* [The exercise] Please edit the listing below by replacing "Click" with "Press", keeping everything else the same, and omit the pictures from your answer.

* [Task input]
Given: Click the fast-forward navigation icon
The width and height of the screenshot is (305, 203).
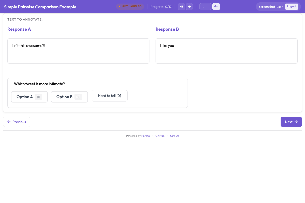Looking at the screenshot, I should [189, 6].
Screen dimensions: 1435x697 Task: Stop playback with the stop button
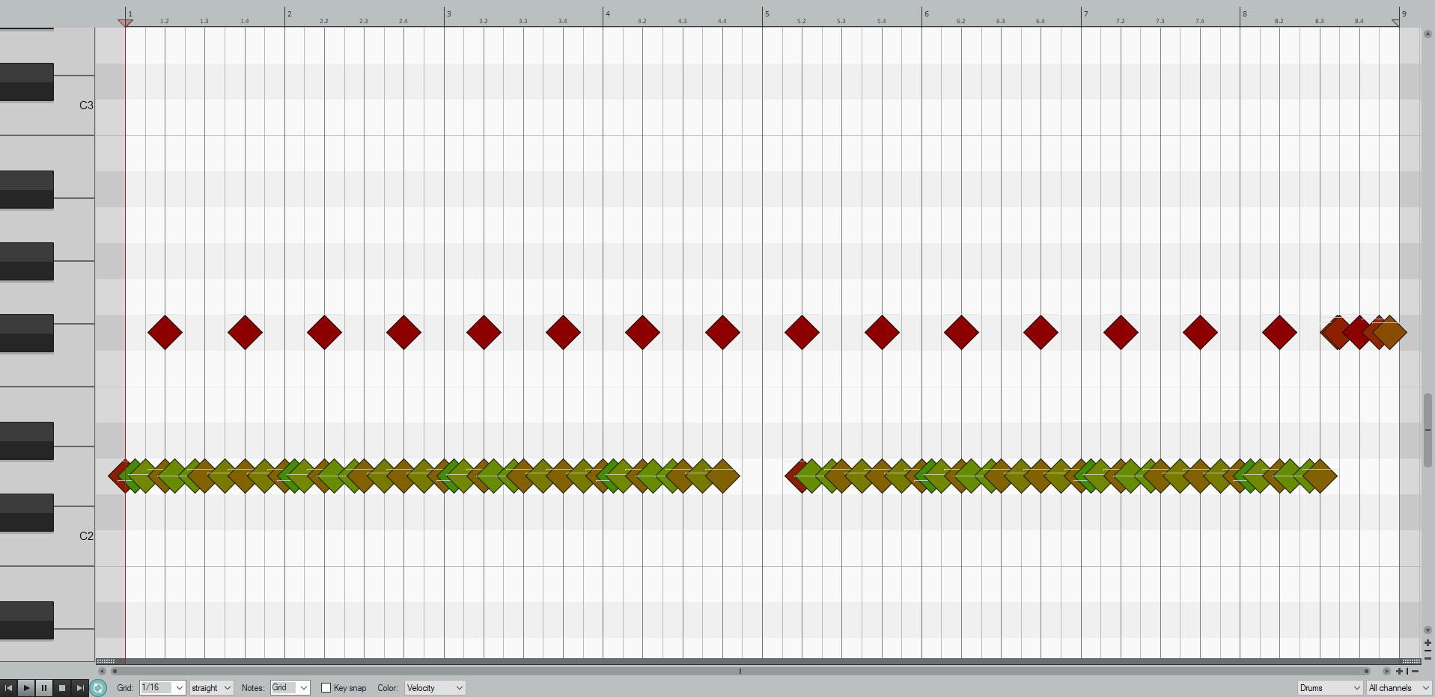[62, 688]
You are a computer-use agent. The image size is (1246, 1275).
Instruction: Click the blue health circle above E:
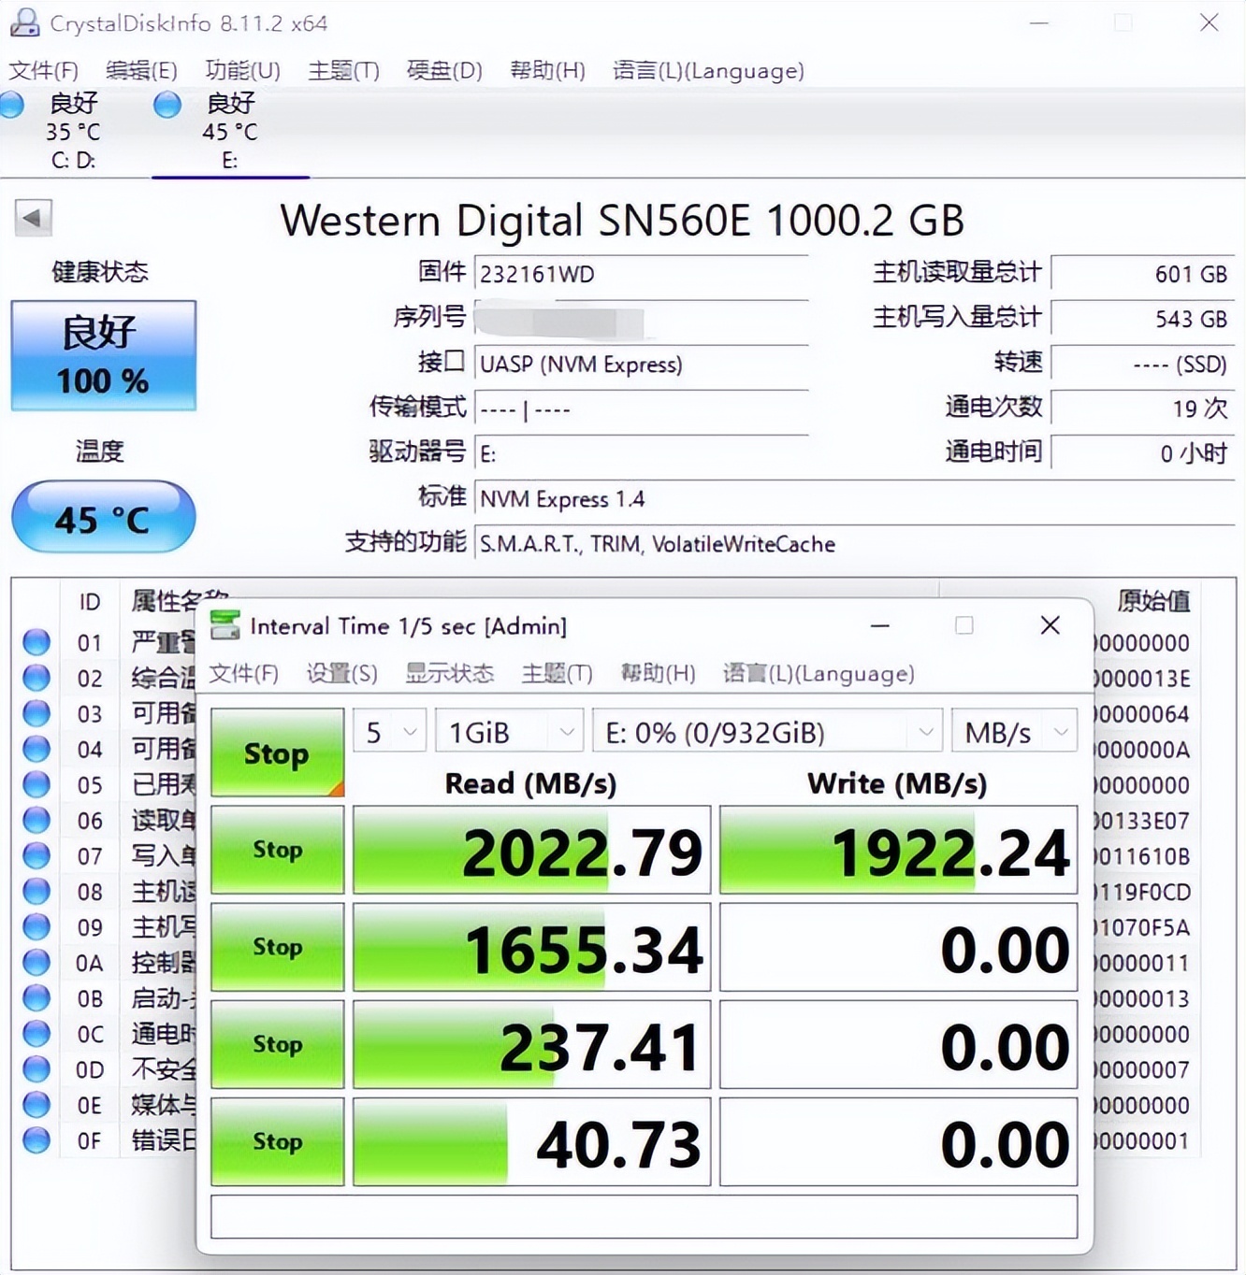tap(167, 106)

* [Correct output]
Given: Press the fast-forward navigation icon
The width and height of the screenshot is (305, 203).
Looking at the screenshot, I should [189, 6].
Screen dimensions: 1435x697 Task: Stop playback with the stop button
[62, 688]
You are a computer-use agent. The image size is (1246, 1275).
Instruction: Press the blue health circle above E:
tap(167, 106)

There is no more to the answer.